■ **Assignment**
Scan the data for "computer" and copy the lines it appears in.

■ **Data extract**

━━━━━━━━━━━━━━━━

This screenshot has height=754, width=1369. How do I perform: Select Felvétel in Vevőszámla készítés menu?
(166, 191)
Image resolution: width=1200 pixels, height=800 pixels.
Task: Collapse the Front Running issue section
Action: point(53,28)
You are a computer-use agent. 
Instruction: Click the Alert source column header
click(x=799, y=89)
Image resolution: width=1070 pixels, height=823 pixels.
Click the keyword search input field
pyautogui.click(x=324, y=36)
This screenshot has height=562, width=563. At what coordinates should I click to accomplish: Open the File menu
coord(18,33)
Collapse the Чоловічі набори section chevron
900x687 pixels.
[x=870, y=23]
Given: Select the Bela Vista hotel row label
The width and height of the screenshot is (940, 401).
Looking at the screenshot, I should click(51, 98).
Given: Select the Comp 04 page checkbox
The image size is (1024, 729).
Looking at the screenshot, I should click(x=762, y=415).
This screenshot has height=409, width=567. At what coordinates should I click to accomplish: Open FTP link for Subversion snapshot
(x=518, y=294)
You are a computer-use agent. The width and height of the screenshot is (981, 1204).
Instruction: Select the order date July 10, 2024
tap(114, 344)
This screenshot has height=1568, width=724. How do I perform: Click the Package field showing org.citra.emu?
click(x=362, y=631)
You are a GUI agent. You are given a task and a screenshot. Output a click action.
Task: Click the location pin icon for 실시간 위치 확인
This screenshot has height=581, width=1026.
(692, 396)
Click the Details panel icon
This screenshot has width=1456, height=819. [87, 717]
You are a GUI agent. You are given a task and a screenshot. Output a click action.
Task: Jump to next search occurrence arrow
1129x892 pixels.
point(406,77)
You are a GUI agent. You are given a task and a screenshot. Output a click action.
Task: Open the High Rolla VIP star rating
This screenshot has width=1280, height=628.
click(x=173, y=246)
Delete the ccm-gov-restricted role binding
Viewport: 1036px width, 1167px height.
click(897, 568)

━━━━━━━━━━━━━━━━

■ **Output**
You are a computer-use agent. 
You are a computer-use agent. The width and height of the screenshot is (981, 1204).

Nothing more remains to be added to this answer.